August 30, 2007

Memorable Moment in Music: Made-for-TV tunes

Something utterly important to today’s alchemy of popular music occured on September the 8th, 1965. That was the day when the classified ad ran in Variety Magazine to attract what would ultimately become the first musical group crafted specifically for a television audience, a ready-made pop phenomenon known as The Monkees.

The ad read, “seeking four insane boys, age 17-21 for acting roles in a new series.” Hundreds applied, and Micky Dolenz, Peter Tork, Mike Nesmith and Davy Jones were selected to form a Beatles-lookalike group for a zany television show.

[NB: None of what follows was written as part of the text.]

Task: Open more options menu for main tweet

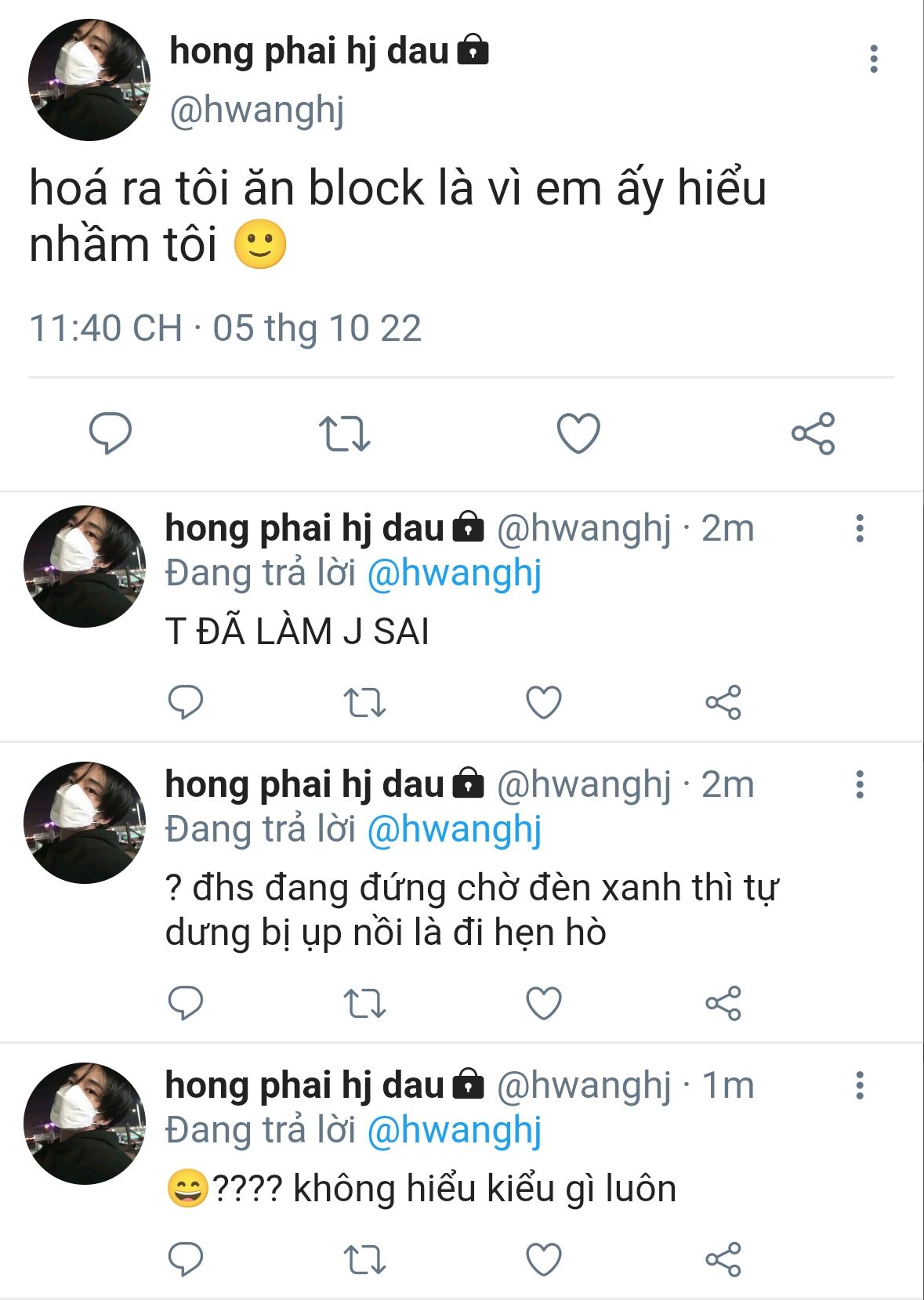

The hits were penned by a team of tunesmiths who began churning out sugar-sweet three minute instant pop classics. Instantly blurring the lines of television and musical reality, the Monkees sold 5 million copies of their debut album, and burned up the charts. They would go on to sell more records in 1965 than the Beatles. In 1967, I think they sold more records than the Beatles and the Stones combined. You can bet that those holding their puppet strings were pleased.

Despite the confection, I will confess a certain weakness in my heart towards these television bands of yesteryear. I am only an average woman. I cannot resist the guiles of songs like…

Daydream Believer – The Monkees
(Westerberg covered it)

I Think I Love You – The Partridge Family
(Westerberg covered it too)

Sugar Sugar – The Archies
(not Westerberg, but Semisonic + Mary Lou Lord covered it)

And yes, I can sing along each words to all of those songs, a holdover from being 11 and fervently riding my bike to softball practice with my huge pastel Walkman and my parent-approved tunes. I had a tough time once junior high started.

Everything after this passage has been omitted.